EXERCICE:
Rédigez la suite de l'article ci-dessous sur les propos de Jean-Luc Mélenchon au sujet de Taïwan, en reprenant après sa dernière phrase.

TEXTE FOURNI:
⁂
Taïwan : Mélenchon persiste et signe malgré les critiques

© Xose Bouzas / Hans Lucas / Hans Lucas via AFP

Le leader de LFI Jean-Luc Mélenchon , critiqué à gauche pour avoir qualifié de "provocation" la visite de Nancy Pelosi sur l'île , persiste et signe samedi, réutilisant le terme et réaffirmant qu'"il n'y a qu'une seule Chine". Dans un billet de blog jeudi, il avait aussi estimé, en pleines tensions entre Pékin et Taipei , que "les Chinois règleront le problème entre eux".

Dans un nouveau post, samedi, il se dit "espanté" par les "très étranges réactions" et les "cris d'orfraie" de ses critiques, alors que "nous ne devons pas vouloir d'un nouveau front de guerre". "Quelle genre de peur règne sur le débat ? Où est passé l'actif président des amitiés franco-chinoises M. Raffarin ? Et les signataires de l'accord de coopération de l'UMP avec le Parti Communiste chinois ? Et Fabien Roussel , après son si récent voyage d'amitié en Chine ? La suffisance des premiers et la prudence effrayée des seconds me consternent", écrit Jean-Luc Mélenchon.
⁂
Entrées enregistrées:
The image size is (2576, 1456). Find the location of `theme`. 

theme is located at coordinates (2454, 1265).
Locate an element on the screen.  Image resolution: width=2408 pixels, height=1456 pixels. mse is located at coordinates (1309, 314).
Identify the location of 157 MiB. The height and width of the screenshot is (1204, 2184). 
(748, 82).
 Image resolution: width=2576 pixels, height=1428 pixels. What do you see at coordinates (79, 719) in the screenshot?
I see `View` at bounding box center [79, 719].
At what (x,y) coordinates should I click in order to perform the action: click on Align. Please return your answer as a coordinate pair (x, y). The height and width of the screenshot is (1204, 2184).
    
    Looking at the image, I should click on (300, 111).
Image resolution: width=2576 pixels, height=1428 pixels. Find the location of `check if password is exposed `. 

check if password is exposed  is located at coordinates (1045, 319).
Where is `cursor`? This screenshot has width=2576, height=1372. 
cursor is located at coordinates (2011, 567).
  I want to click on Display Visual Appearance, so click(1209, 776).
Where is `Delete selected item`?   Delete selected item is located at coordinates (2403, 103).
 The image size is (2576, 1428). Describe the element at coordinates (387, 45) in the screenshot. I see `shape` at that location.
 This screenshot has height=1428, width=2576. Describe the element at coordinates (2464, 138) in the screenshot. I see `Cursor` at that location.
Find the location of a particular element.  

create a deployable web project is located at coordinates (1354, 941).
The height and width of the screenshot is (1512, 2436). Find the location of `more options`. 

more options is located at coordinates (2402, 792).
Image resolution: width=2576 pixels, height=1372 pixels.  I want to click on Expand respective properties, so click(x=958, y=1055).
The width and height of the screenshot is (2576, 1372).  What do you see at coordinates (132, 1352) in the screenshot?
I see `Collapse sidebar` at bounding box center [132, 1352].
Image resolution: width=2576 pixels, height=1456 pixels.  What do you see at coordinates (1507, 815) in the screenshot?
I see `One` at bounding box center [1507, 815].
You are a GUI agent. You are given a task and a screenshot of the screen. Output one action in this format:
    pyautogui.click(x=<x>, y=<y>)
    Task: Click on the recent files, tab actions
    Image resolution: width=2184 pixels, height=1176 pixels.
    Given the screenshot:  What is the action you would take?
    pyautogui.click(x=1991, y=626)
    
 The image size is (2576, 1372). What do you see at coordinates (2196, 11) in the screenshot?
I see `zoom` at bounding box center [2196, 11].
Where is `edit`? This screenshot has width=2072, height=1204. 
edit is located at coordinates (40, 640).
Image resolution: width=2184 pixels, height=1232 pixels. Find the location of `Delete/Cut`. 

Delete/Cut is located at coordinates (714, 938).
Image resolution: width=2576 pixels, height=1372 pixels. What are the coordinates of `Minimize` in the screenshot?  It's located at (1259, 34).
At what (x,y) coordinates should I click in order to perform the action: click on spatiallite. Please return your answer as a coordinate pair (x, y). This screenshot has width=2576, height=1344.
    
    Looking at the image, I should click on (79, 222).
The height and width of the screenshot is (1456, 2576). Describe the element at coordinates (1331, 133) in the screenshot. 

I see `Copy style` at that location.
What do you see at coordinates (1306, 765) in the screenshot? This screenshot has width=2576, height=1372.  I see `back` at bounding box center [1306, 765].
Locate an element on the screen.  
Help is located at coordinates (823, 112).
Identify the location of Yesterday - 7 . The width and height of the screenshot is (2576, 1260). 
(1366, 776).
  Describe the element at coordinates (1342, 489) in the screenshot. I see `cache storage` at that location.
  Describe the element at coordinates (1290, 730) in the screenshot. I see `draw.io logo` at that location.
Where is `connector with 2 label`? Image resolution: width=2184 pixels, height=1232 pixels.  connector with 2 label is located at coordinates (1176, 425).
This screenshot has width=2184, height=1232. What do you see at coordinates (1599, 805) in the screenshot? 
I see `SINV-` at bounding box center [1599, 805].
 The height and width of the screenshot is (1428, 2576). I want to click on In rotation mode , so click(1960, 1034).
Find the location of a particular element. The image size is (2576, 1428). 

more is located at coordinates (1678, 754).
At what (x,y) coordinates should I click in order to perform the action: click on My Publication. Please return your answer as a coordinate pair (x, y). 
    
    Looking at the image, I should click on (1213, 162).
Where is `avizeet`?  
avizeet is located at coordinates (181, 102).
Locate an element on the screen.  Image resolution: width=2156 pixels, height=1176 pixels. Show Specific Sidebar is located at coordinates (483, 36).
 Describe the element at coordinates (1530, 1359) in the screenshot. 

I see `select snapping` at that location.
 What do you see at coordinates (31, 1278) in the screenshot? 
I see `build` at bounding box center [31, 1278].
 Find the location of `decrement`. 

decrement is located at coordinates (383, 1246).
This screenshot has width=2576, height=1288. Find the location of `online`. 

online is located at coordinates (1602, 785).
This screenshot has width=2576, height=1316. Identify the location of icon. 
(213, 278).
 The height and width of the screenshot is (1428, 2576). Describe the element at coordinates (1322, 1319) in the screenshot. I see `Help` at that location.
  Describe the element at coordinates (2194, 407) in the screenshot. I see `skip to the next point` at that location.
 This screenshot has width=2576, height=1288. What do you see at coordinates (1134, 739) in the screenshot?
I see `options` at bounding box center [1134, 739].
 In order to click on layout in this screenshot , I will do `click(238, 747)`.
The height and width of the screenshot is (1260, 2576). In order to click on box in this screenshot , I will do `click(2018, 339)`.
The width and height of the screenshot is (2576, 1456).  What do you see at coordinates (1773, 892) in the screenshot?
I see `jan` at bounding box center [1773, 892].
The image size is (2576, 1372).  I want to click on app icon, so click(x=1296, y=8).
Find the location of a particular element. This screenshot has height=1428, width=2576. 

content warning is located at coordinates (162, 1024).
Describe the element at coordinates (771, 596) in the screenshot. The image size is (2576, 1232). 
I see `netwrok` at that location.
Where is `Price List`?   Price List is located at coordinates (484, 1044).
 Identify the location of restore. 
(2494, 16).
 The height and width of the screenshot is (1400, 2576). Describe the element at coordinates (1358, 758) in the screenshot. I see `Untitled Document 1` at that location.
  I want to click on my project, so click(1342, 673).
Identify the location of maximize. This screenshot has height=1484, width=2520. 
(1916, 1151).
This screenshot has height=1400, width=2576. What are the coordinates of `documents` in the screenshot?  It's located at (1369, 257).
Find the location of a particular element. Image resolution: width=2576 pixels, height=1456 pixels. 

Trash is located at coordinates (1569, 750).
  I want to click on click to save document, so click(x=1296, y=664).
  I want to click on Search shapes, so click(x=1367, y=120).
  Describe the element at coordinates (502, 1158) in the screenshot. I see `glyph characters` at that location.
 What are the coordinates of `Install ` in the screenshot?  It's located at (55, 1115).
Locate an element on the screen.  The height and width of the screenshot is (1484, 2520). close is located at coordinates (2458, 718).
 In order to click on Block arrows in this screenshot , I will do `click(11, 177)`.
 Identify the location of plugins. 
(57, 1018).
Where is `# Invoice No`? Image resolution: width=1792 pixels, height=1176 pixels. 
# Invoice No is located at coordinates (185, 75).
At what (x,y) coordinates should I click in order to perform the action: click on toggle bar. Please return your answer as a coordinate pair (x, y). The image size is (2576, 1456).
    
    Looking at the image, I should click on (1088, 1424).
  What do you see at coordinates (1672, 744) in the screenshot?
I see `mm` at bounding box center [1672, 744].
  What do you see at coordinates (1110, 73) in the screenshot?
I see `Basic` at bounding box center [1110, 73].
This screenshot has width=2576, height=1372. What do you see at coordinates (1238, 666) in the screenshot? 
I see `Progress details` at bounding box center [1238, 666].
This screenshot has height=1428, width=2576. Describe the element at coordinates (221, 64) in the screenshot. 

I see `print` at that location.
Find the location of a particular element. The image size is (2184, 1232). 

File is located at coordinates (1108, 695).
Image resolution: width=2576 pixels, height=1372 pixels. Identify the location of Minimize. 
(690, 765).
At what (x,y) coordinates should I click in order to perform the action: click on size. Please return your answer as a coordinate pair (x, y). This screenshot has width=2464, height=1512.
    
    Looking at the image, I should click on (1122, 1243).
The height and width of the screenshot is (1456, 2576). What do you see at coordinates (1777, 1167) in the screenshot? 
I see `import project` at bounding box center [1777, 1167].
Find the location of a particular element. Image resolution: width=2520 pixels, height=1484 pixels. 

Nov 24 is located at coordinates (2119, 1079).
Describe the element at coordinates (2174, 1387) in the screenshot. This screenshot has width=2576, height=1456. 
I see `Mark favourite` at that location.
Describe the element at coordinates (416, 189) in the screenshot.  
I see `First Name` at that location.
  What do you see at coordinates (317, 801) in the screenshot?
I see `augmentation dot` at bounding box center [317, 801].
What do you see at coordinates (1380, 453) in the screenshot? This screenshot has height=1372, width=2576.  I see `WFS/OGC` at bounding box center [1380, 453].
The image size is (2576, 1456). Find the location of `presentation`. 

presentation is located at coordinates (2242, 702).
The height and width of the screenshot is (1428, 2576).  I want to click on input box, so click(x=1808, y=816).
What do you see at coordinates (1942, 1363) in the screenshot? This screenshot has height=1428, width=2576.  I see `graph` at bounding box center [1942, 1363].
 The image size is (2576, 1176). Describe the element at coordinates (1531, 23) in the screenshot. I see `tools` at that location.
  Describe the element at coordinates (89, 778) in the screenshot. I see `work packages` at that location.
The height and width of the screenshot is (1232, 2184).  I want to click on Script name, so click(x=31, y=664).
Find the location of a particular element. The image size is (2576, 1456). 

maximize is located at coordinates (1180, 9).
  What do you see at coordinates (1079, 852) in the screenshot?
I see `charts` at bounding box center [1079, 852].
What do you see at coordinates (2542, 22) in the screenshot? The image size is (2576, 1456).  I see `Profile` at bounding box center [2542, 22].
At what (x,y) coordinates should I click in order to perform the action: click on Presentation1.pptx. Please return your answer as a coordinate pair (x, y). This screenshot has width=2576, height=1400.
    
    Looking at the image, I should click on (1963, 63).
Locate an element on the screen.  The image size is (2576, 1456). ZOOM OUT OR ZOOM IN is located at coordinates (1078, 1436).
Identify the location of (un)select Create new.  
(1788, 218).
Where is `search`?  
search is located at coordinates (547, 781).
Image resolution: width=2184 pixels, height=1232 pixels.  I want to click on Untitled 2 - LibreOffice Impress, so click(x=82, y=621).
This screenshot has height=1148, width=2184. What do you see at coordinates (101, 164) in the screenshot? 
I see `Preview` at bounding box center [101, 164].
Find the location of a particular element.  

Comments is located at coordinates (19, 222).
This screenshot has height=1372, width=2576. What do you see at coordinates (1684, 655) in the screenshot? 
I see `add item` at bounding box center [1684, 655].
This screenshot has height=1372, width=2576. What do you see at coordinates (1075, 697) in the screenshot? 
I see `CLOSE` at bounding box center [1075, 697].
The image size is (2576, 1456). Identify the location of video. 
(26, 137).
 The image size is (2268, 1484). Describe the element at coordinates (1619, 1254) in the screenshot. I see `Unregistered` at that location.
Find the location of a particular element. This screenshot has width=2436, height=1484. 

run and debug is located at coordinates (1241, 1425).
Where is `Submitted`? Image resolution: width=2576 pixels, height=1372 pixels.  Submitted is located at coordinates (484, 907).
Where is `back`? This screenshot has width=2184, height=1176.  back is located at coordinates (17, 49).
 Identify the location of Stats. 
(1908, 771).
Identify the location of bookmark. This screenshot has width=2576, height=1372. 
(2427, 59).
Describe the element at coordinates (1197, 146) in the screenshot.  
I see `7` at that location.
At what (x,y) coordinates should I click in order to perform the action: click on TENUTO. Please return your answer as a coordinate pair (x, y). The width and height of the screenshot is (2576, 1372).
⁂
RÉPONSE:
"Il n'y a qu'une seule Chine"

Et de réitérer ses arguments : "Je n'ai fait que répéter la doctrine constante de notre pays (la France, rappelons-le) depuis 1965 à propos de la Chine. Il n'y a qu'une seule Chine", "cela est également réglé par les accords internationaux acceptés par notre pays et les membres de l'ONU", et "Chine et USA s'engagent à respecter la souveraineté et l'unité territoriale de l'autre". Il souligne aussi "l'accueil super froid reçu depuis sa provocation par Mme Nancy Pelosi à Tokyo et Séoul".